Et si la clé d’un cerveau plus jeune résidait simplement dans l’apprentissage des langues ? Une récente découverte scientifique pourrait bien bouleverser notre compréhension du vieillissement cérébral et ouvrir de nouvelles perspectives pour maintenir nos capacités cognitives au fil des années.
Une découverte majeure au Pays basque
Le Dr Lucia Amoruso, chercheuse au Basque Center on Cognition, Brain and Language de Saint-Sébastien, a présenté les résultats d’une étude inédite lors du FENS Forum 2026. Ses travaux révèlent un lien fascinant entre la pratique du multilinguisme et le rajeunissement apparent du cerveau.

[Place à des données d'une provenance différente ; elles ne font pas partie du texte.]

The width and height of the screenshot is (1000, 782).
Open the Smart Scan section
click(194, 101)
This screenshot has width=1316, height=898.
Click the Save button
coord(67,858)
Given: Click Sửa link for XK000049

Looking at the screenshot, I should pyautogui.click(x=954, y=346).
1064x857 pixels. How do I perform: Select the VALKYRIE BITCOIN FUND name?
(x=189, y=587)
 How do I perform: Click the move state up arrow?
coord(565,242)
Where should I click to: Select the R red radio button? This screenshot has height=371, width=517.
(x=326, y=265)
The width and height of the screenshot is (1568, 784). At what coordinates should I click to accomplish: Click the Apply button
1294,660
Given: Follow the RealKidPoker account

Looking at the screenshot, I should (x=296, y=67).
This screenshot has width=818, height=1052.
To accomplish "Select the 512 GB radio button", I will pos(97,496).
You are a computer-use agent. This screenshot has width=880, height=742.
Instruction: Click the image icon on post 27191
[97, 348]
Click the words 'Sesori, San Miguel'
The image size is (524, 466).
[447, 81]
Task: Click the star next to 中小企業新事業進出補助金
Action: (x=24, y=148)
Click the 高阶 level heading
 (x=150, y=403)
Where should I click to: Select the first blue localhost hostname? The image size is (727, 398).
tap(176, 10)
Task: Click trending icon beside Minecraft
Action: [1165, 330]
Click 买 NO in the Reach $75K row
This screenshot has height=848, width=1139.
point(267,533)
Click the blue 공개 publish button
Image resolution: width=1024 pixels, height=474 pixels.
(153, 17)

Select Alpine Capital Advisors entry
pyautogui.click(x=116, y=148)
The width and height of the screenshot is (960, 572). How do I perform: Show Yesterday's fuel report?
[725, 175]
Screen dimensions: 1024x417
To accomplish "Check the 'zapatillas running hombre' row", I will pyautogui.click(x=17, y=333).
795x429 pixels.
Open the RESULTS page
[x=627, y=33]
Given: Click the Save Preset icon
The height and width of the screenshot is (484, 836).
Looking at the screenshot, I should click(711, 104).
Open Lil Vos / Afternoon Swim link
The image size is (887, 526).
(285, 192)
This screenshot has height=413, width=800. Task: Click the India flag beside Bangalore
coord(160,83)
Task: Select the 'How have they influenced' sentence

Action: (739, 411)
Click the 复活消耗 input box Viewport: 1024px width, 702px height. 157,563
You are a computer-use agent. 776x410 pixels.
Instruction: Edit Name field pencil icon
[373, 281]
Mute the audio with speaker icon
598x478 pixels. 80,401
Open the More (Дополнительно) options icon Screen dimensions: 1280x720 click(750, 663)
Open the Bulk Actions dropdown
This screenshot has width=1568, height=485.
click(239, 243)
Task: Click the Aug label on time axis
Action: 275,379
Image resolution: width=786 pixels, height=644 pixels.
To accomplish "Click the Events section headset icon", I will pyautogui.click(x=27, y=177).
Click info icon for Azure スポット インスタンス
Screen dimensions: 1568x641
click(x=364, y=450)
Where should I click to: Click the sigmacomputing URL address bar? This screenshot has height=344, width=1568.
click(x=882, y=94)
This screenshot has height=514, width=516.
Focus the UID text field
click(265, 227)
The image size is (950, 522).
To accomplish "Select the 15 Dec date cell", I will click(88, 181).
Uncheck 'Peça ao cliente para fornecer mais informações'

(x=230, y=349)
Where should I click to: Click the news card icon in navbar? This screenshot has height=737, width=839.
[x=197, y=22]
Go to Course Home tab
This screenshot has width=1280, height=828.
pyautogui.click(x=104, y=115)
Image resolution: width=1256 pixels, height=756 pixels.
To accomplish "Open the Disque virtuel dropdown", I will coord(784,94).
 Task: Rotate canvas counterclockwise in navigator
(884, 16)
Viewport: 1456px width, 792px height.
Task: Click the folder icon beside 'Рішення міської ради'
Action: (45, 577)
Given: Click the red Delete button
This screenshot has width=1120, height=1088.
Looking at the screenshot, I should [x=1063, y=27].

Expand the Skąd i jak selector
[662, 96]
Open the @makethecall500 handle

L’équipe de recherche s’est intéressée aux habitants du Pays basque espagnol, une région où se côtoient naturellement plusieurs idiomes : l’espagnol, le basque, le français et l’anglais. Cette diversité linguistique a permis une analyse approfondie des effets du multilinguisme.
Des résultats impressionnants selon le nombre de langues parlées
Les conclusions de l’étude sont particulièrement éloquentes. Les personnes bilingues présentent un cerveau paraissant six ans plus jeune que leur âge réel. Ce bénéfice s’accentue chez les trilingues, dont le cerveau affiche sept ans de moins.
Mais c’est chez les quadrilingues que l’effet est le plus spectaculaire : leur cerveau peut paraître jusqu’à 13 ans plus jeune que leur âge chronologique. Un résultat qui dépasse toutes les attentes initiales des chercheurs.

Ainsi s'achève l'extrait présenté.